“Less than 1 percent of breweries are owned by minorities,” Isaiah Smith noted. “We wanted to pick up the torch and see what we could do.”
To that end, Creature Comforts created a brewing residency program earlier this year, in which each member of the Our Culture team partnered with a corresponding staffer from Creature Comforts.
“Diversity and inclusion has become what we pursue,” said Fenwick Broyard, vice president of culture at Creature Comforts. “When you use the word equity, you’re talking about ownership.
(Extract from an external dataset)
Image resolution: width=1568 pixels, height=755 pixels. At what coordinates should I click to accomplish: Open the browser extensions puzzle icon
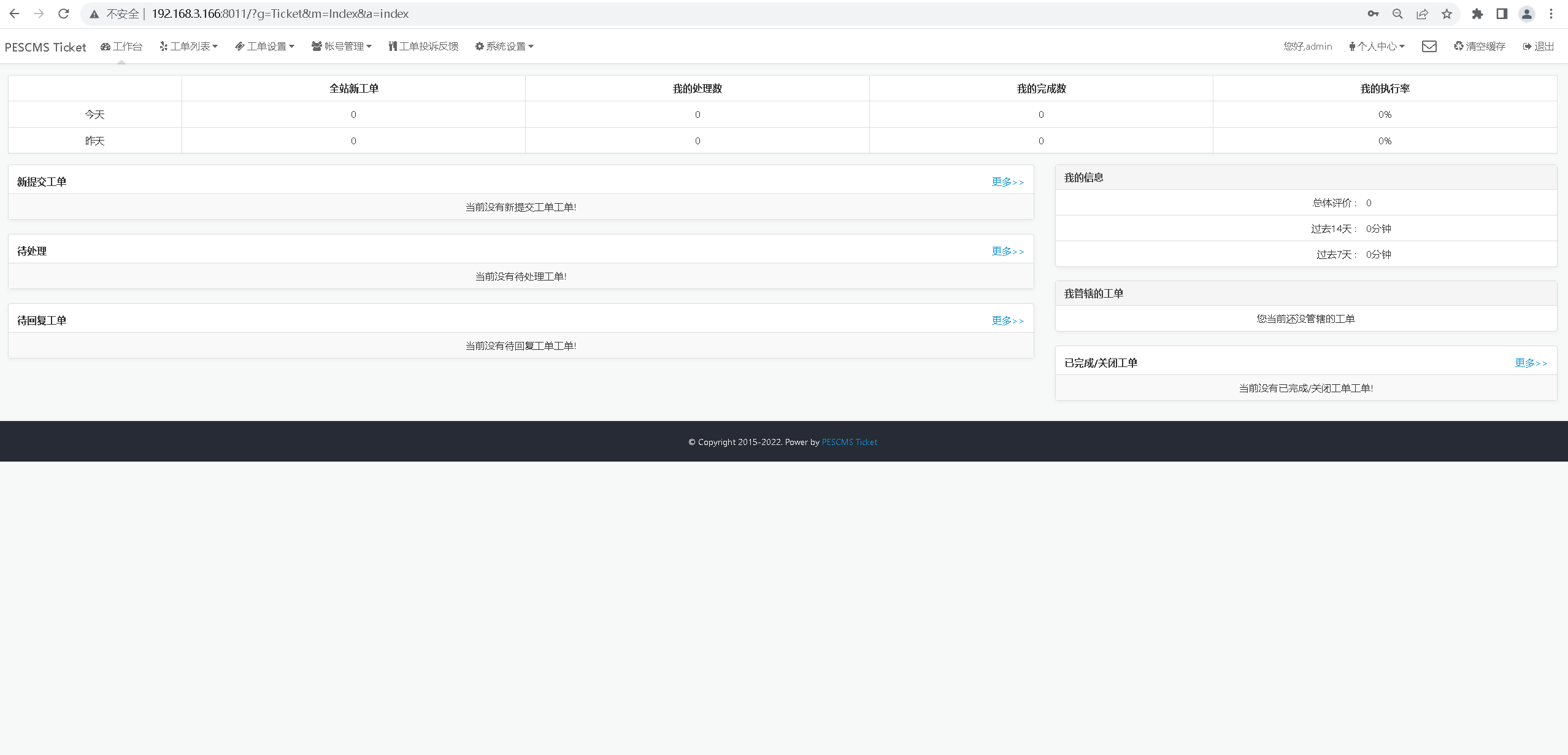pyautogui.click(x=1477, y=14)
Not just a seat at the table, but at a table of your own.”
Footman-Smith, Our Culture’s head of operations, said that, as a brewery in the planning stages, it was important to observe how some of the more successful breweries in metro Atlanta operated.
“We’ve been trying to continue to build our brand,” she said, “so that when we do come into the market, we’re ready, not only as a brand, but as a company that makes quality beer.”
Radford had a chance to work closely with Creature Comforts’ marketing team and witness firsthand the recent opening of the company’s new DTLA brewery and taproom in Los Angeles.
“Flying to L.A. to see how you go about opening a business from the ground up was pivotal,” Radford said. “I’ve learned so much, and continue to learn what makes a brewery successful.”
For the launch of Seeds Take Up the Soil, Our Culture partnered with BrewGether, a nonprofit that aims to increase the connection between agriculture and the craft beer industry, and also helps fund Black-owned farms in Athens and Atlanta.
“We have a history with Our Culture, and when they worked with Creature Comforts, it was a perfect match,” said BrewGether founder Dennis Malcolm Byron, also known as Ale Sharpton. The organization is selling Seeds Take Up the Soil glassware to support the cause.
“Using local agriculture was a main priority of mine early on,” said Blake Tyers, a founding member of the Creature Comforts brewing team who is active in recipe development, using local ingredients. “We use DaySpring Farms wheat for Athena, our year-round German-style wheat beer.”
“The farm is the front line,” Isaiah Smith said. “From the soil to the glass is what we’re trying to cultivate. It’s really about the community and our culture.”